#### READING TEXT:
☆ ☆ ☆

Big problem again: when there are not BUFFER_SIZE samples from input (either too slow or at end - end more likely)

what mixplayd does: just pad with zeros!!! Works somehow if decoder not too slow. Bad for gapless playback.

What does mixplayd on pitch?
	temp buffer of 40*BUFFER_SIZE
	read the really needed number of samples
	convert to real inbuf
	
Bad Ass! It cheats!
What do I?
	tell how many samples I want in advance (prepare_buffer(number)); this reallocates (if necessary) memory for the prebuffer and starts reader on that
	get a pointer to that buffer (get_buffer())
	convert to real inbuffer 
	
	But: what with gapless or too slow decoder?

	When I only got x samples from on of the decoders, I can only play x samples and preserve the rest(?)
	I won't deal with that now...
	But gapless: 
		special mode of two channels together, they share one output buffer. the following channel uses special load command (append <ch> <file> <ch to append to>
	 don' forget: mpg123 object may have to delete unnecessary silence (padding) on end!
	 


Normal operation:

while(active)
{


Stage 1: administration

lock channel comm queue

[do commands collected by communicator / script commans pending]

Stage 1a: channel stuff for next piece of audio
[
		p.ex. adding/deleting of channels, remap bindings between channels and outputs
		volume, pitch, eq settings,	loading of tracks, seek, ...

☆ ☆ ☆

#### EXTRACTED RECORDS:
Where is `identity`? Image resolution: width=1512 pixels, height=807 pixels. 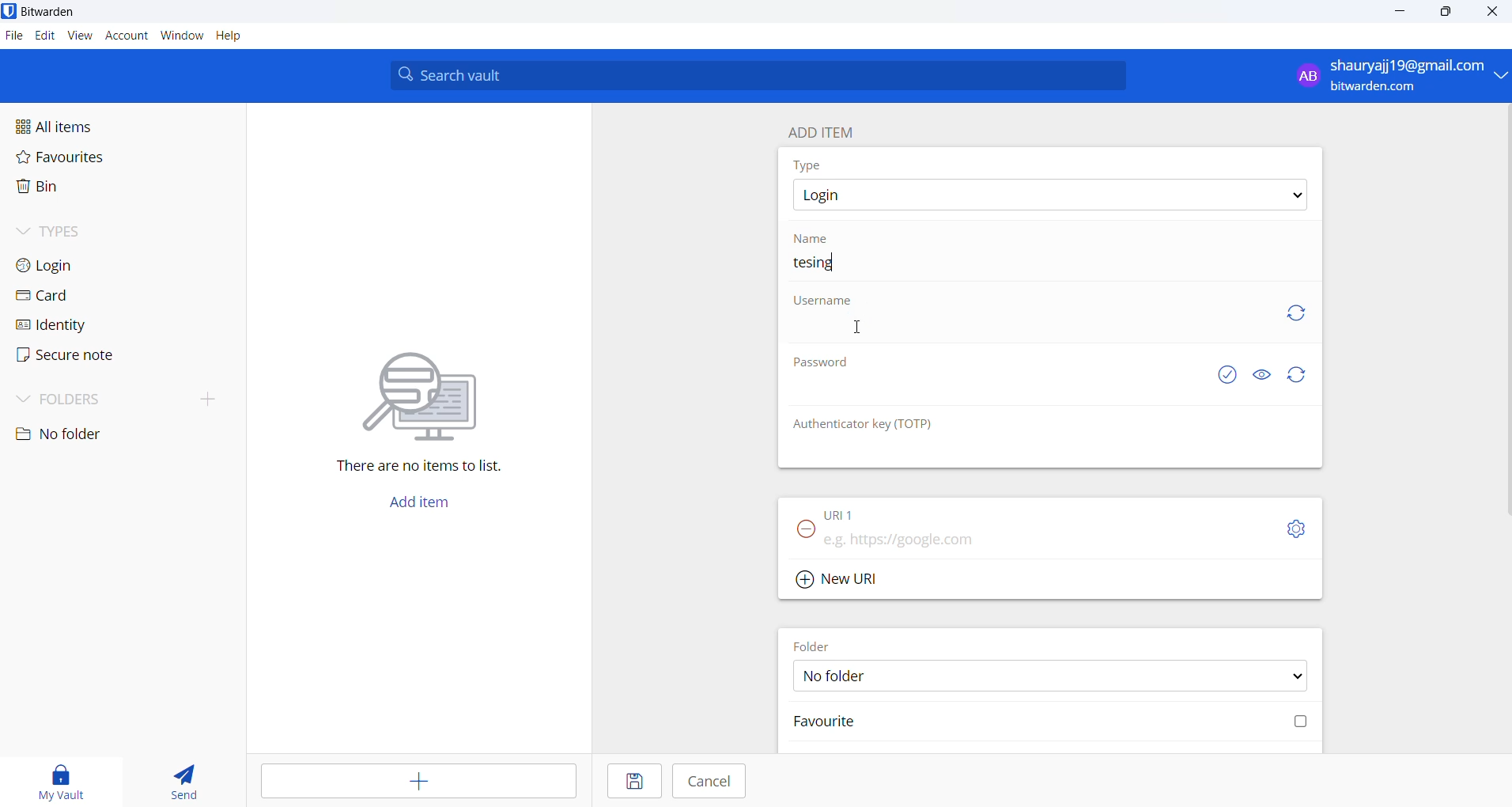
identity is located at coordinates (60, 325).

☆ ☆ ☆

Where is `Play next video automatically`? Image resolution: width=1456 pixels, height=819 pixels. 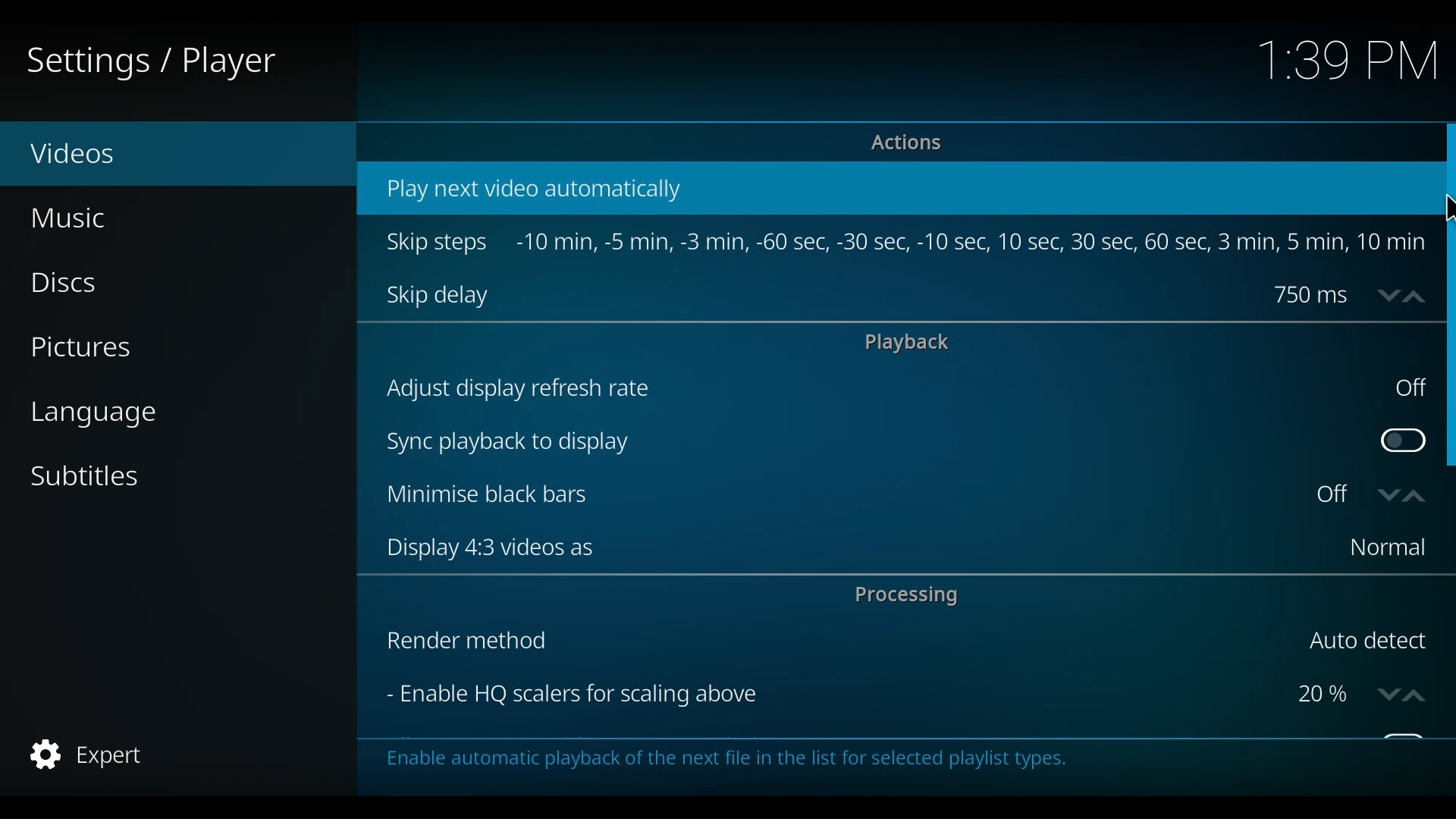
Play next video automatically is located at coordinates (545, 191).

☆ ☆ ☆

#### JOB A:
In the audio mixer notes, what does mixplayd do when fewer than BUFFER_SIZE samples come from input?
#### JOB B:
Proceed with the audio mixer notes, writing on from their last line.

#### WRITTEN ANSWER A:
It pads with zeros.

#### WRITTEN ANSWER B:
]

unlock channel comm queue

Stage 2: Collect data

---going extremely massive parallel: inputs working

Stage 2a: send requests

for(inputs)
	//number of samples given here (per channel)!
	if(in.playing) in.prepare_buffer((int) in.speed*BUFFER_SAMPLES/format.rate*in.format.rate)

---as time goes by...

Stage 4b: wait for output being done

for(i=0; i < output_num; ++i) sem_wait(output_sem)

---output halted

Stage 1b: output stuff

lock output comm queue
[
	add/delete, redirect to other devices, suspend...
]
unlock output comm queue

Stage 2b: wait for inputs

for(i=0; i < input_num; ++i) sem_wait(input_sem)

---end of parallel part

---this now occupying the cpu fully...

Stage 3: mixing
[here we have to think about all the complicated stuff: padding, gaplessing, or ignoring...]

for(inputs)
{
	if(in.playing)
	{
		[take inbuf, convert, ]
		padding or if(in.append)
		{
			[somehow get the cached data of the channel to append and activate it for following playback, sort the buffer out to get the next read right, copy relevant properties (notably connected output devices) and remove them from the ending input]
		}
		[mix to output buffers (when corresponding device has been deleted, the remove it from channel's list here)]
		[--> have_data = true when at least one output channel got sth (have option to insert silence when nothing is played... one may want some pause)]
	}
}

Stage 4: output (if something there to put out)

---start of massive parallel part: outputs working

Stage 4a: activate outputs

if(have_data) for(outputs) out.play()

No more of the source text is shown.